Live commenting on video streams has surged in popularity on platforms like Twitch, enhancing viewer engagement through dynamic interactions. However, automatically generating contextually appropriate comments remains a challenging and exciting task. Video streams can contain a vast amount of data and extraneous content. Existing approaches tend to overlook an important aspect of prioritizing video frames that are most relevant to ongoing viewer interactions. This prioritization is crucial for producing contextually appropriate comments. To address this gap, we introduce a novel Semantic Frame Aggregation-based Transformer (SFAT) model for live video comment generation. This method not only leverages CLIP's visual-text multimodal knowledge to generate comments but also assigns weights to video frames based on their semantic relevance to ongoing viewer conversation. It employs an efficient weighted sum of frames technique to emphasize informative frames while focusing less on irrelevant ones. Finally, our comment decoder with a cross-attention mechanism that attends to each modality ensures that the generated comment reflects contextual cues from both chats and video. Furthermore, to address the limitations of existing datasets, which predominantly focus on Chinese-language content with limited video categories, we have constructed a large scale, diverse, multimodal English video comments dataset. Extracted from Twitch, this dataset covers 11 video categories, totaling 438 hours and 3.2 million comments. We demonstrate the effectiveness of our SFAT model by comparing it to existing methods for generating comments from live video and ongoing dialogue contexts.

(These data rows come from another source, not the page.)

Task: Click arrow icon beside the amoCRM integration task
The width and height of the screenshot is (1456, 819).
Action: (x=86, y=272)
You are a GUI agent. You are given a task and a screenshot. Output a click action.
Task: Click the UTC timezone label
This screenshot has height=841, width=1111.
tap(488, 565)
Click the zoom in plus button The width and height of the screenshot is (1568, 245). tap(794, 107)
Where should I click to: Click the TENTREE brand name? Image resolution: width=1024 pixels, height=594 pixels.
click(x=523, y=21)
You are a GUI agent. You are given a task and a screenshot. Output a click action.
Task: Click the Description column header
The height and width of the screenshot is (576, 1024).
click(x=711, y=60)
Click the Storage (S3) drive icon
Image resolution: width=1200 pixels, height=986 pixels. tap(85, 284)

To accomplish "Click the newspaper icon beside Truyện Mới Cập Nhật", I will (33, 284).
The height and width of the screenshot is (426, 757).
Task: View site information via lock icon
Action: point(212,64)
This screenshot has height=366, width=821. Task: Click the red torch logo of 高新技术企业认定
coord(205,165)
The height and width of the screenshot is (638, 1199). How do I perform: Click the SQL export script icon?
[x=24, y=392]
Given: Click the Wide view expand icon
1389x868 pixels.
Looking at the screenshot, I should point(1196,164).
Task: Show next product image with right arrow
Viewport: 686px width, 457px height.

翻译：在Twitch等平台上，直播视频流中的实时评论功能日益流行，通过动态互动增强了观众参与度。然而，自动生成上下文适宜的评论仍是一项具有挑战性且引人关注的任务。视频流可能包含大量数据及无关内容。现有方法往往忽视了一个重要方面：优先处理与当前观众互动最相关的视频帧。这种优先级划分对于生成上下文适宜的评论至关重要。为填补这一空白，我们提出了一种新颖的基于语义帧聚合的Transformer（SFAT）模型，用于直播视频评论生成。该方法不仅利用CLIP的视觉-文本多模态知识生成评论，还根据视频帧与当前观众对话的语义相关性为其分配权重。它采用高效的加权帧求和技术，以强调信息丰富的帧，同时减少对无关帧的关注。最后，我们的评论解码器采用跨注意力机制处理各模态，确保生成的评论能反映来自聊天和视频的上下文线索。此外，针对现有数据集主要集中于中文内容且视频类别有限的不足，我们构建了一个大规模、多样化、多模态的英文视频评论数据集。该数据集提取自Twitch，涵盖11个视频类别，总计438小时视频和320万条评论。通过将SFAT模型与现有方法在从直播视频和实时对话上下文生成评论方面进行比较，我们验证了其有效性。